= What the exercise asks =
Return the lines that run from the line containing "Switch to the Watch feed tab" through the end of the entries, both ends included. Leave out all pictures.

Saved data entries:

↓↓↓

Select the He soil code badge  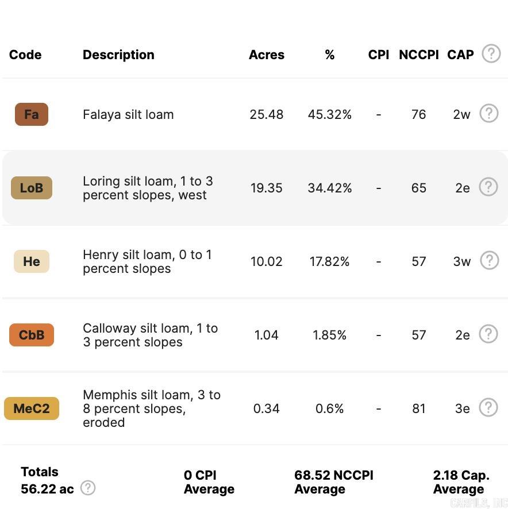[32, 261]
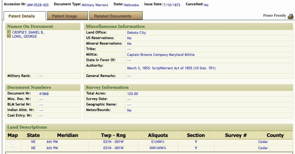The height and width of the screenshot is (154, 295).
Task: Click the W warrantee icon beside Long
Action: pyautogui.click(x=9, y=36)
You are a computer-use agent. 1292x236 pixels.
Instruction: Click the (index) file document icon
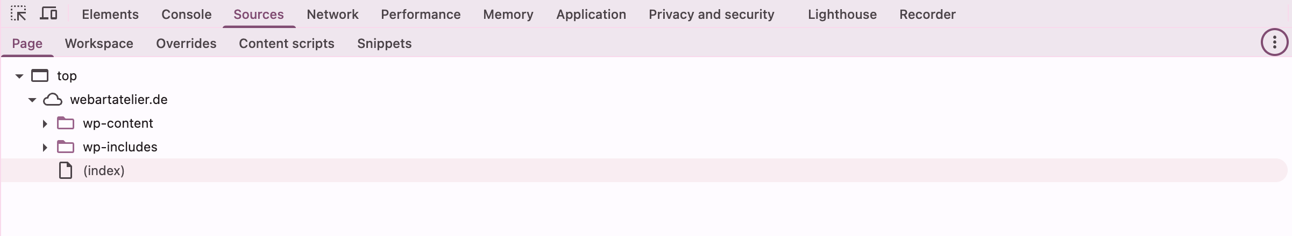66,171
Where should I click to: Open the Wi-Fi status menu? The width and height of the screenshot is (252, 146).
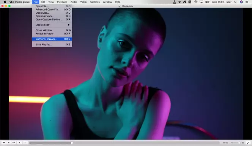tap(195, 2)
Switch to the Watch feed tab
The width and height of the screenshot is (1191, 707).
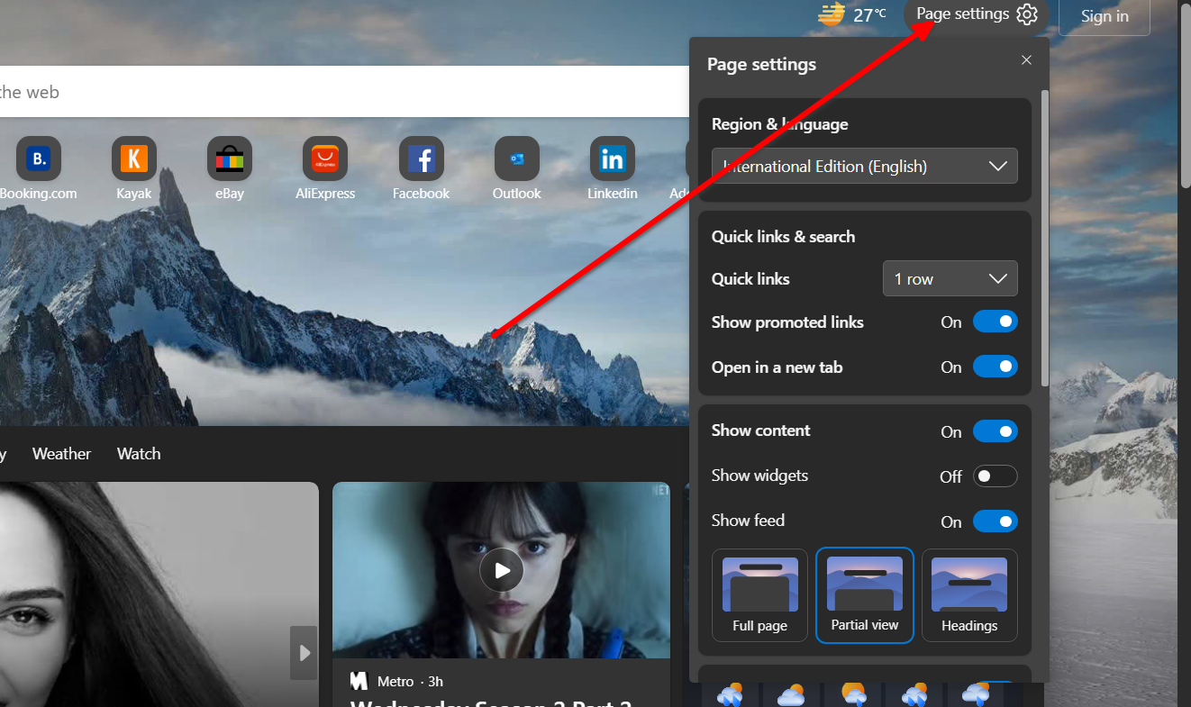139,454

↑↑↑

= Result of the task =
Switch to the Watch feed tab
The width and height of the screenshot is (1191, 707).
139,454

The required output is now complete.